Current Projects

Ending Canadian government support and protection for Line 5 Pipeline

Line 5 is a dangerous and destructive pipeline, carrying crude oil and gas originating in Canada through Anishinaabe territories in Wisconsin, Michigan, and Ontario. The pipeline also crosses the Straits of Mackinac between Lake Huron and Lake Michigan, which contain 20 percent of the world’s fresh surface water. Its ongoing operation in the Great Lakes region has resulted in over 30 spills to date, releasing 1.1 million gallons of petroleum into the environment.

Line 5 is a 70-year-old pipeline originally anticipated to last 50 years. Every minute it continues to operate extends the likelihood of further catastrophic oil spills along its route, threatening Indigenous territory, culture, and way of life, as well as precious freshwater bodies like the Great Lakes. And, it exacerbates climate change at a time when fossil fuel phase out is critical.

For these reasons, Indigenous communities have refused to renew pipeline easements, banished Line 5 from their territories, and called for the decommissioning of Line 5 to protect their human rights to life, culture, a healthy environment, and free, prior, and informed consent.

The Canadian government, however, has extended its support for Line 5 despite the dangers that this pipeline poses. In disregard for the rights of Indigenous peoples, Canada’s government has sought to shield the pipeline company, Enbridge, from having to shut down Line 5, invoking the 1977 Transit Pipeline Treaty with the U.S. and making legal submissions in U.S. courts to keep the pipeline operating.

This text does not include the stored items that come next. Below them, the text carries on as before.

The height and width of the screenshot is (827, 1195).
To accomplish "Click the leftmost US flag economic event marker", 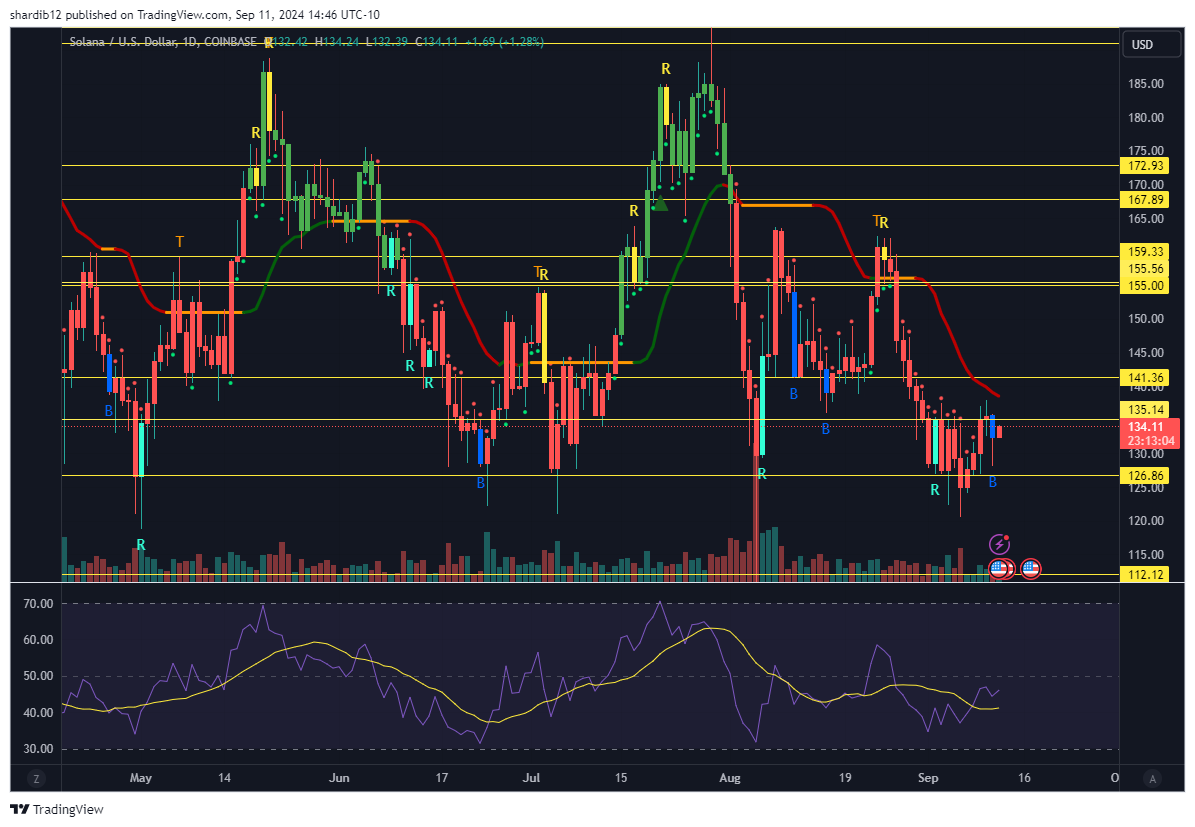I will (x=997, y=568).
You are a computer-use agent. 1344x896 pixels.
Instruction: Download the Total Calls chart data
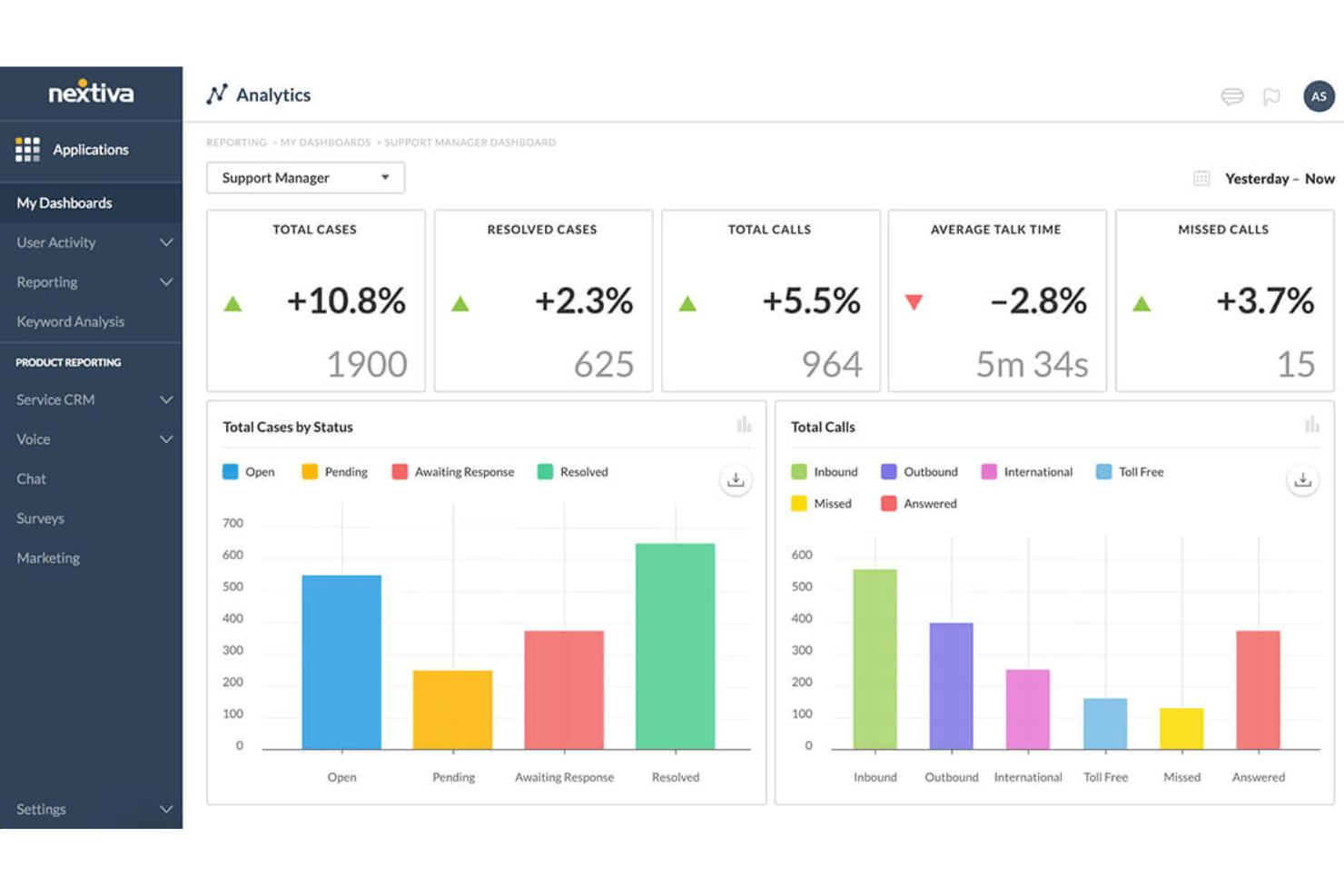click(1303, 479)
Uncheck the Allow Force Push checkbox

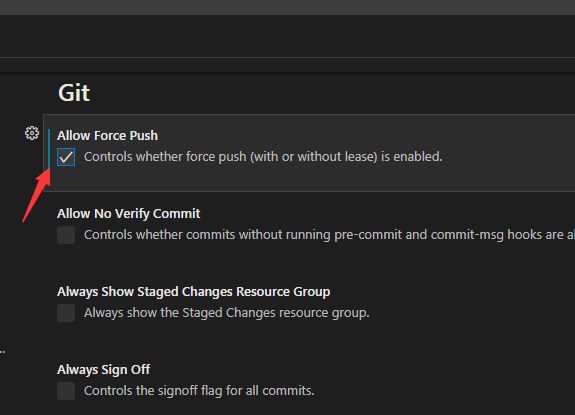coord(66,157)
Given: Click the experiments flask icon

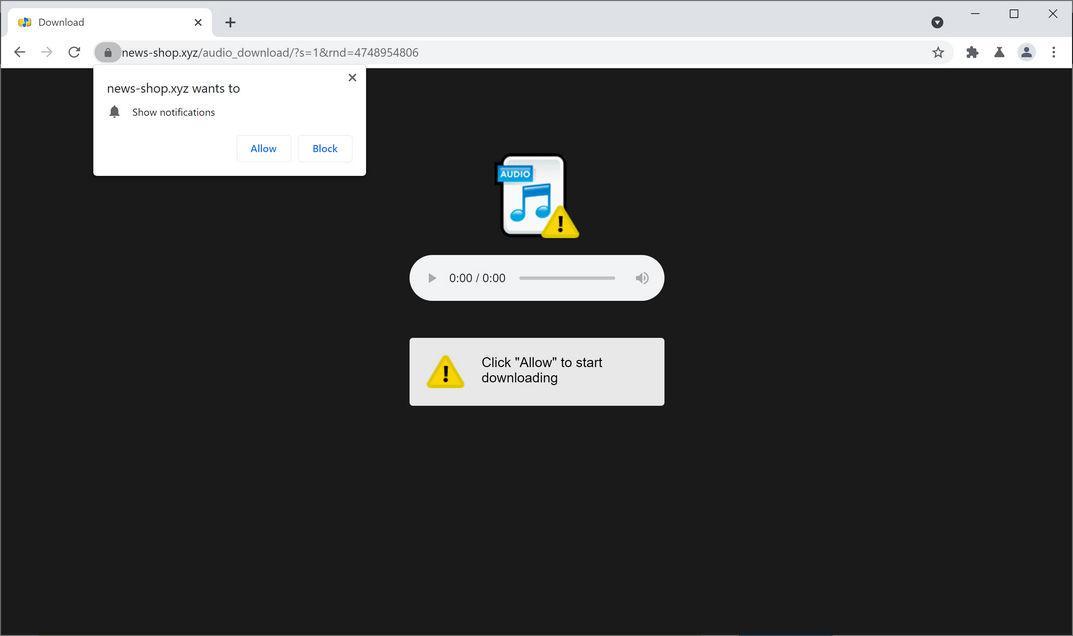Looking at the screenshot, I should [999, 52].
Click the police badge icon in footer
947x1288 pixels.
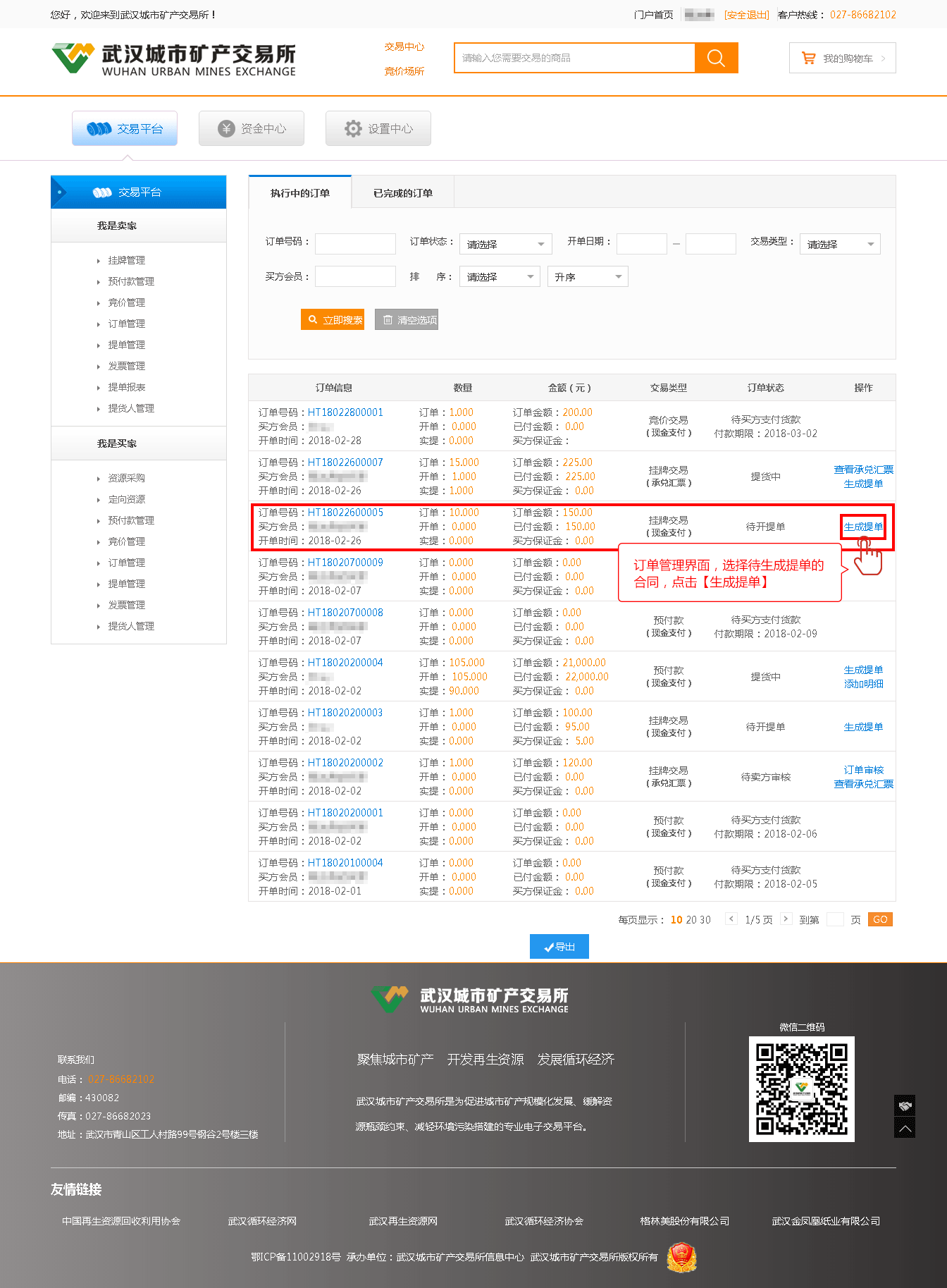click(681, 1257)
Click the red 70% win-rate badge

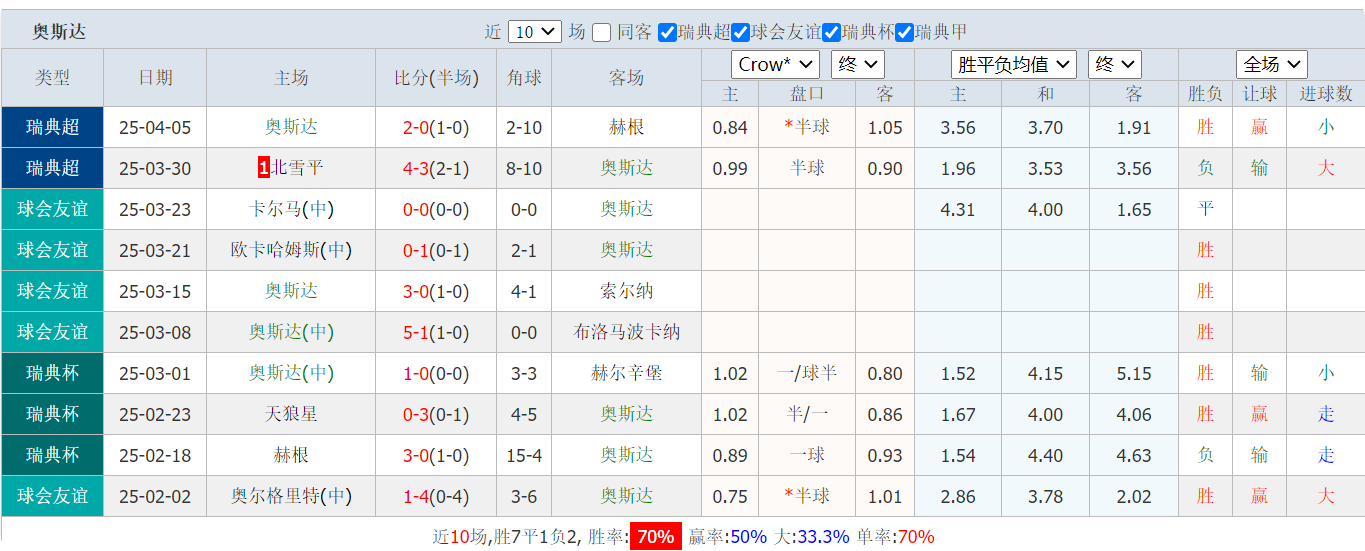(655, 536)
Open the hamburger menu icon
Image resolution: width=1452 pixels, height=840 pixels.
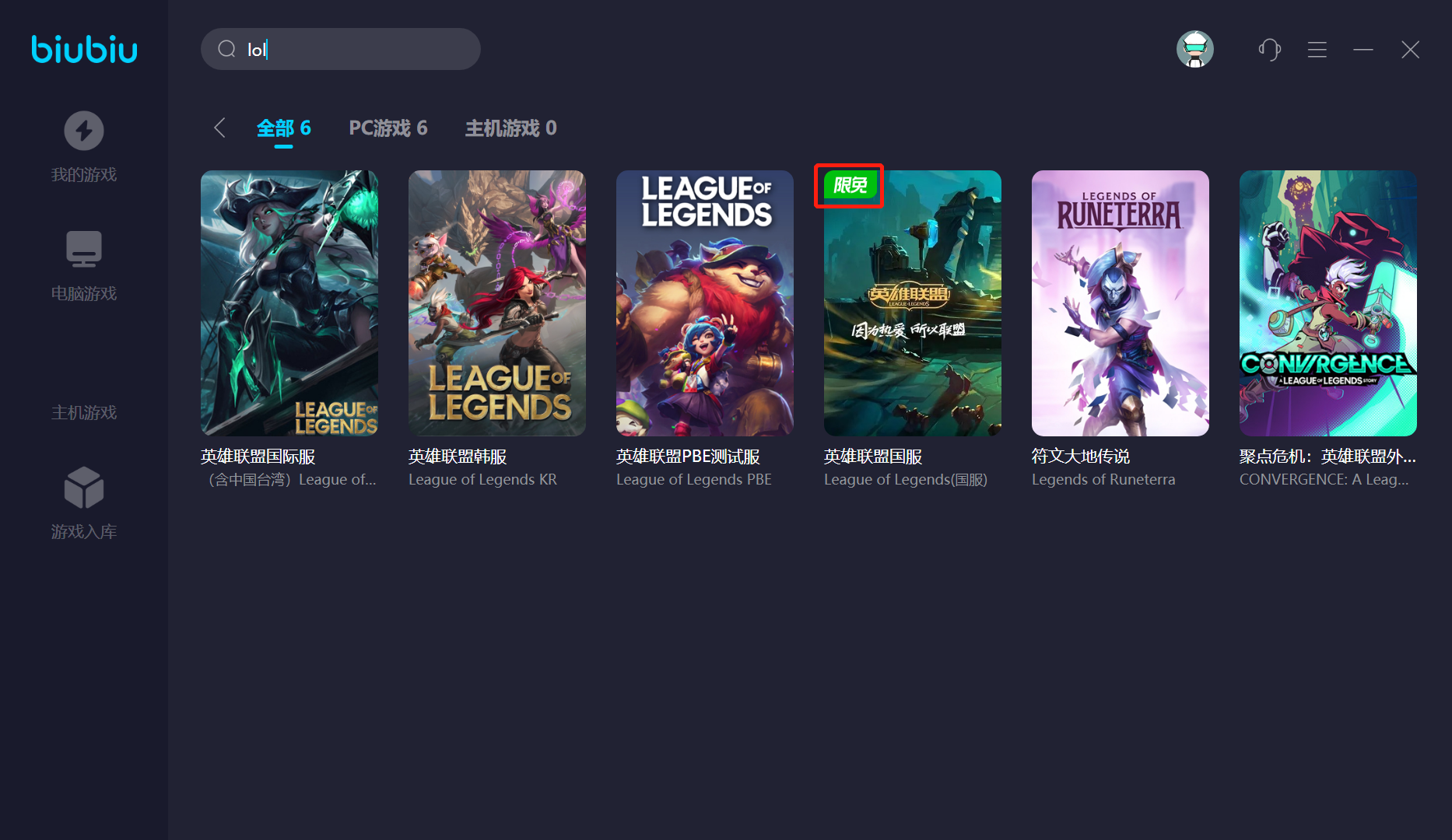(1317, 50)
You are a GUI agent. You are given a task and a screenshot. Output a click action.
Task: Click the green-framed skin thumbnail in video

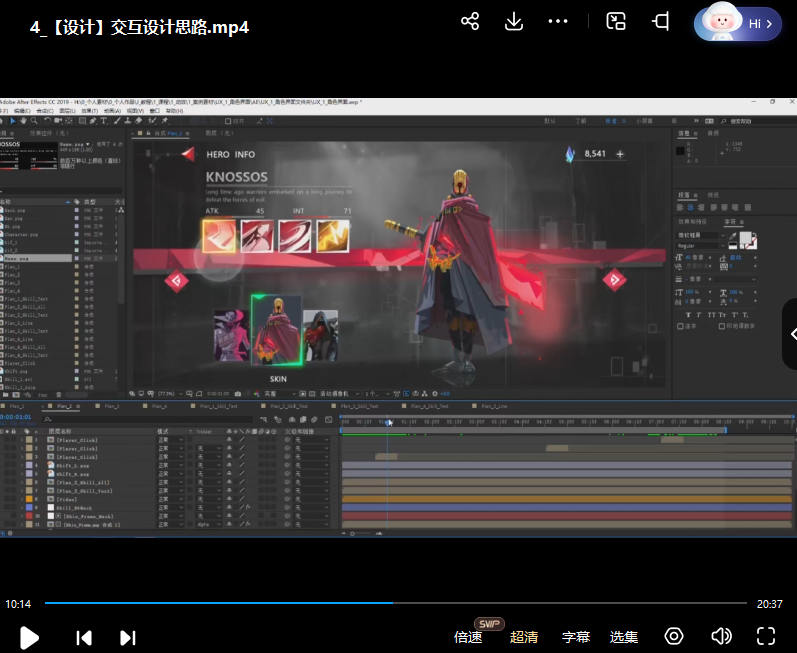click(276, 331)
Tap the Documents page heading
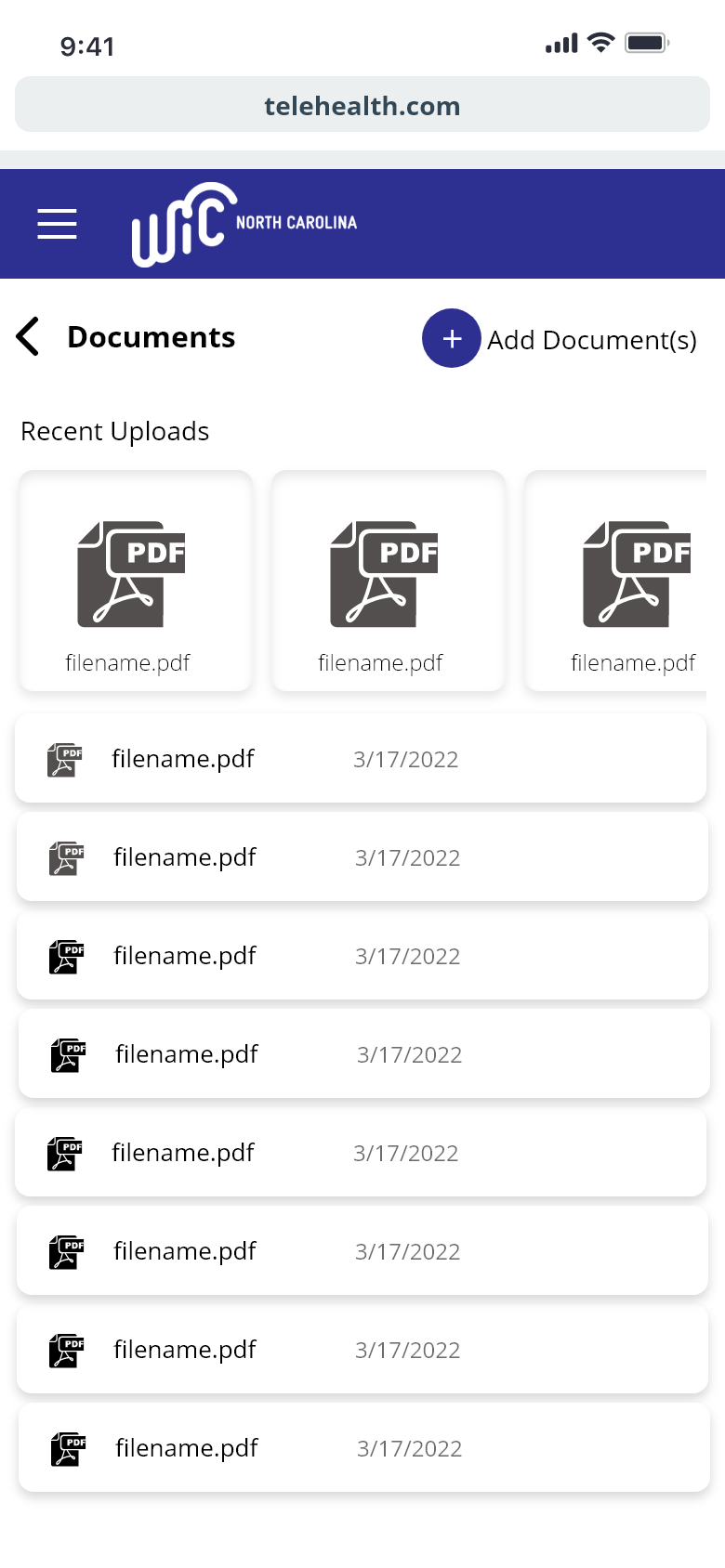The height and width of the screenshot is (1568, 725). tap(152, 337)
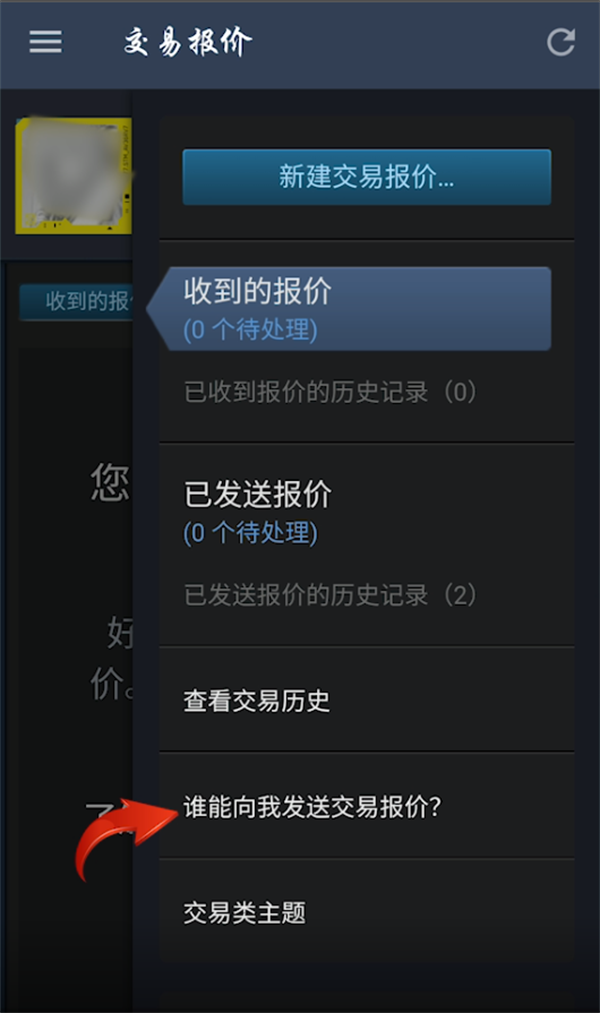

Students will work with Representatives of 51 Tribal and First Nations of Anishinaabe People, whose traditional territories encompass the Upper Great Lakes in regions now part of the US and Canada, to submit a request to the Inter-American Commission on Human Rights that Canada protect those who are in a serious and urgent situation from suffering irreparable harm because of the Line 5 pipeline.

Accountability of a Canadian Resource Extraction Company for Human Rights Abuses Abroad

Students will support, through legal research and analysis, an anticipated claim relating to serious human rights abuses committed by employees of a Canadian resource extraction company that operates abroad. The claim has the potential to progress corporate accountability by redressing the survivors in this case while setting a precedent for future harms to be remedied. 

Investigation and Complaint against ReconAfrica, a Canada-based mining company

ReconAfrica is a Canadian oil and gas exploration company headquartered in Calgary and carrying out operations in Namibia and Botswana. The company’s exploration drilling has caught global attention and attracted accusations of disrupting ecosystems. ReconAfrica’s operations are suspected to be harming the environment and causing injury to the locals of Namibia. There are concerns of community members being harassed by local police and ReconAfrica for raising their voice against the company’s alleged harmful operations.  

Students will be working with an alliance in Namibia dedicated to stopping ReconAfrica’s oil and gas exploration and drilling in the Okavango River Basin by pursuing recourse for affected individuals and communities against ReconAfrica in Canada.


* Please Note: The IHRP only selects projects through referrals from NGOs. We do not provide legal services to individuals without a referral from an NGO.